ONTARIO ENERGY MINISTER John Baird has said that Ontario Power Generation has instituted changes to flood warning procedures and computer systems at the province’s hydroelectric dams, after two deaths were attributed to sudden releases of water into the Madawaska river. The incident happened at the 28m high Barrett Chute dam and generating station near Calabogie in central Ontario, Canada, in June 2002.

There are seven large dams with heights ranging from 18-62m on the Madawaska river. Their optimum operation scenario to maximise income from power generation during the peak demand period requires careful and accurate timing. The computer system in use by the utility at the time of the accident was designed to react immediately to price and demand changes of the deregulated hydro market. The computers cause changes in energy generation by opening or shutting down equipment when necessary.

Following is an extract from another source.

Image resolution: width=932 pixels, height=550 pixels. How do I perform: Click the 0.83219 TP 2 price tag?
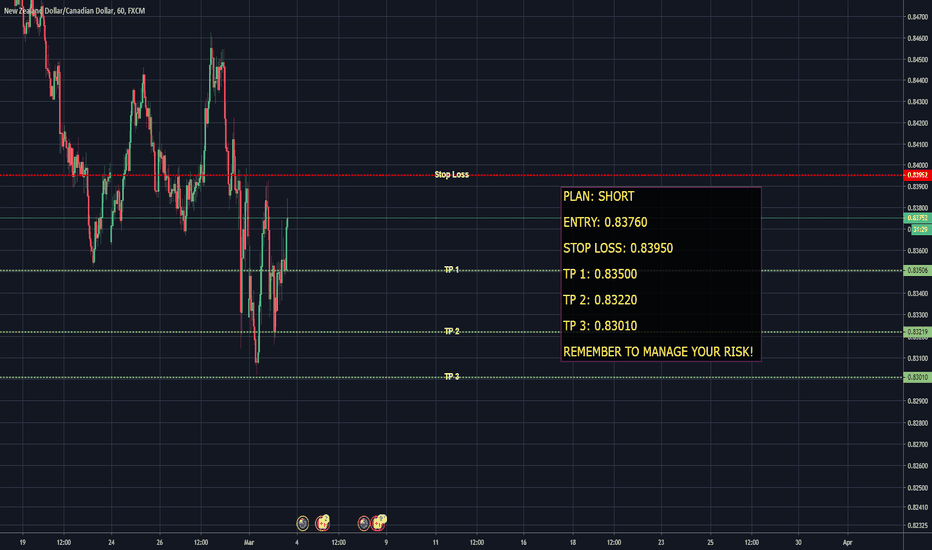(x=917, y=332)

It is alleged that a generating station upstream on the Madawaska river responded to an increased demand for power in the province, by ramping up its generators, and sent a large flow of water downstream into the Barrett Chute dam. Under normal circumstances, Barrett Chute’s four turbines would have passed the inflow without any difficulty. But one of the turbines was undergoing maintenance at the time, forcing Ontario Power Generation to release excess flows through the spillway. However, according to reports appearing in the local press, the utility did not warn bathers downstream of the plant prior to the spillway opening.